> GOAL OF THE EXERCISE: Before copying, set the images aside; then transcribe every entry below exactly.

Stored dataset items
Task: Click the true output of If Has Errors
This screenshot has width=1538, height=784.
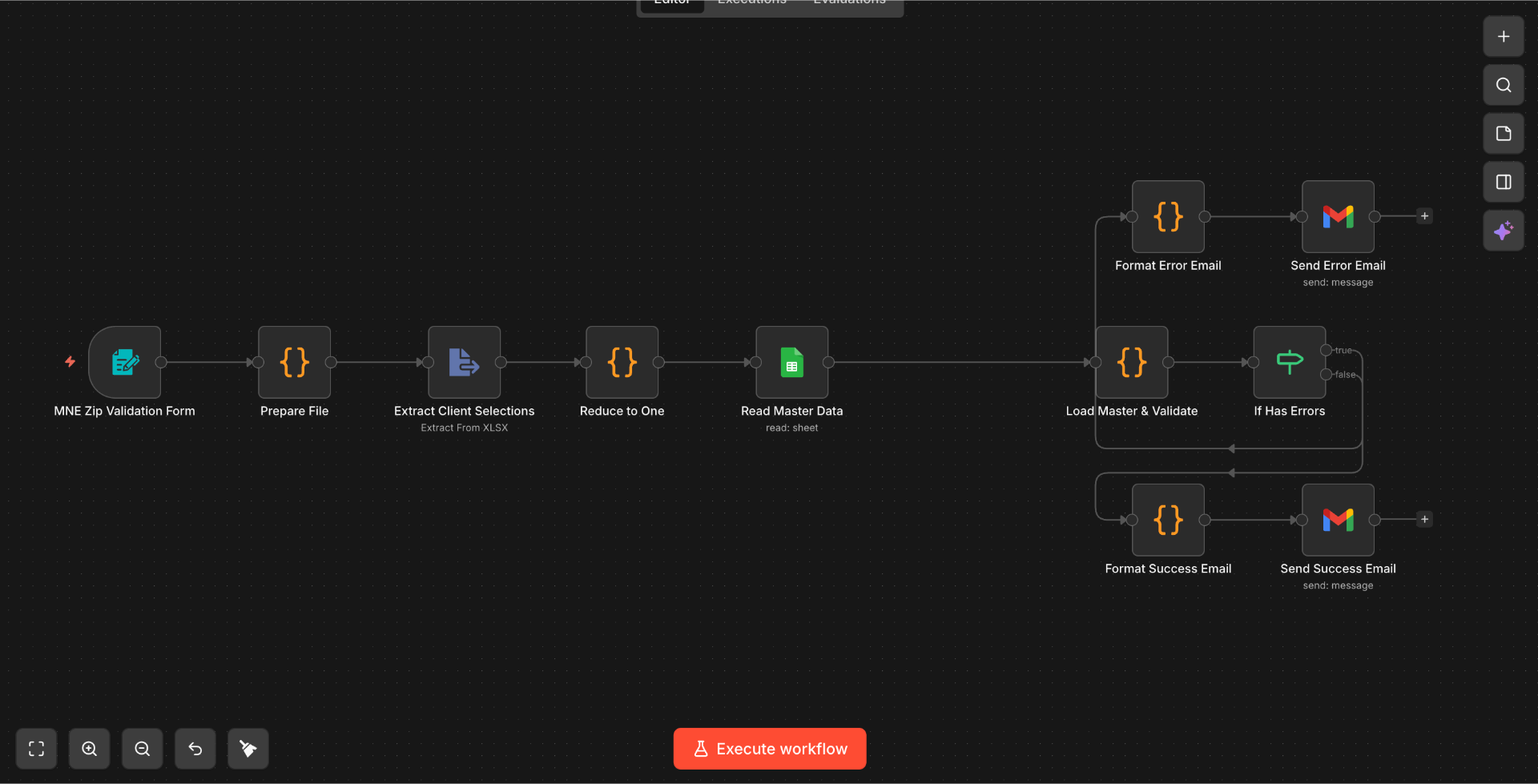Action: click(1327, 350)
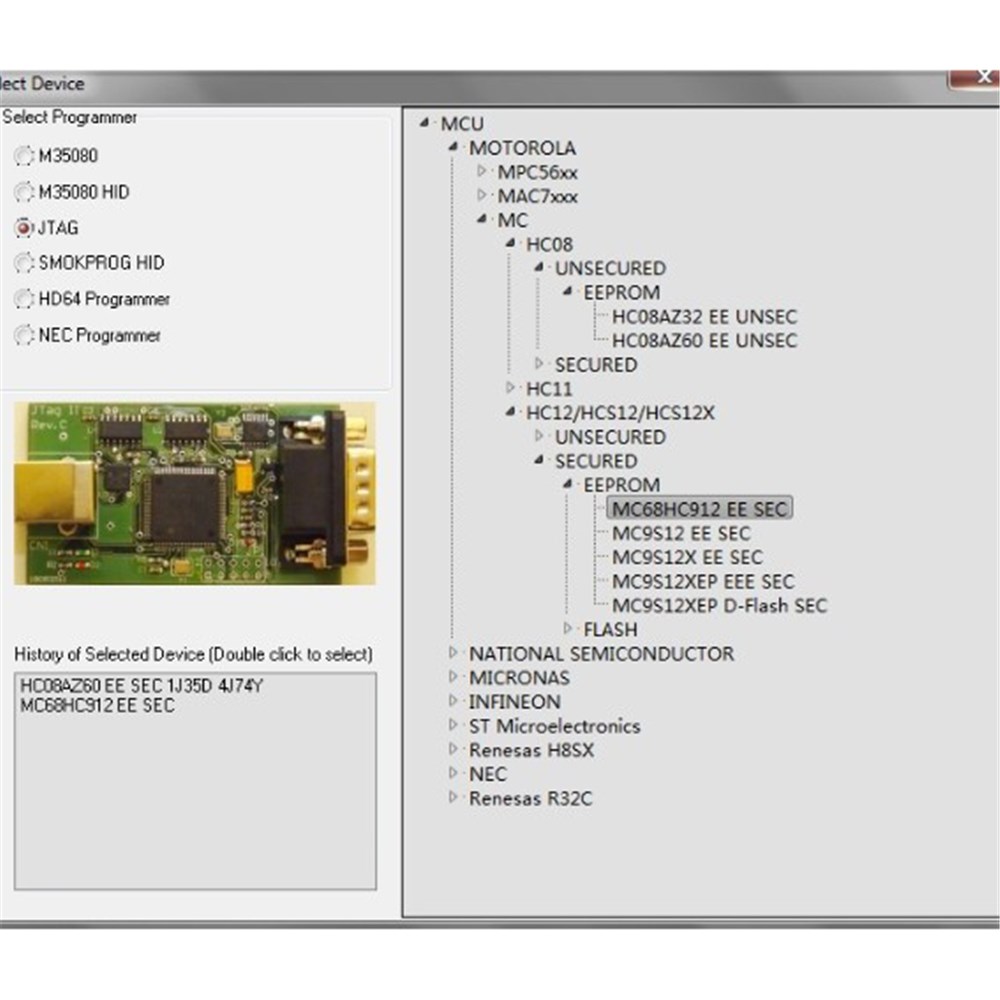Select the M35080 programmer radio button

(x=23, y=157)
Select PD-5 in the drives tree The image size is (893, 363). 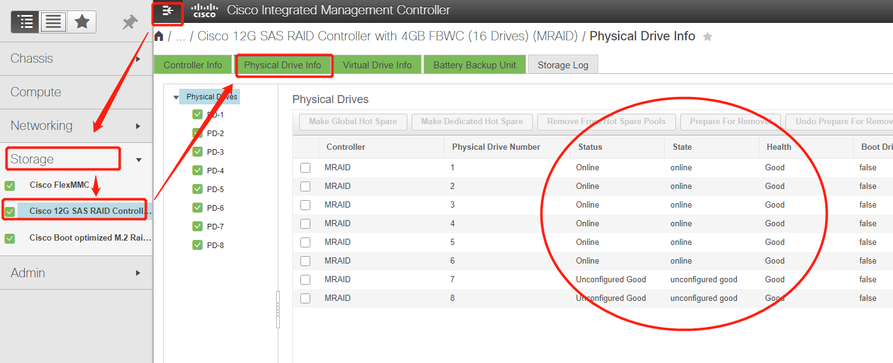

> RESPONSE:
Task: Click the true output of If Has Errors
This screenshot has width=1538, height=784.
Action: click(1327, 350)
Select the M35080 programmer radio button

(x=23, y=157)
Select PD-5 in the drives tree The image size is (893, 363). 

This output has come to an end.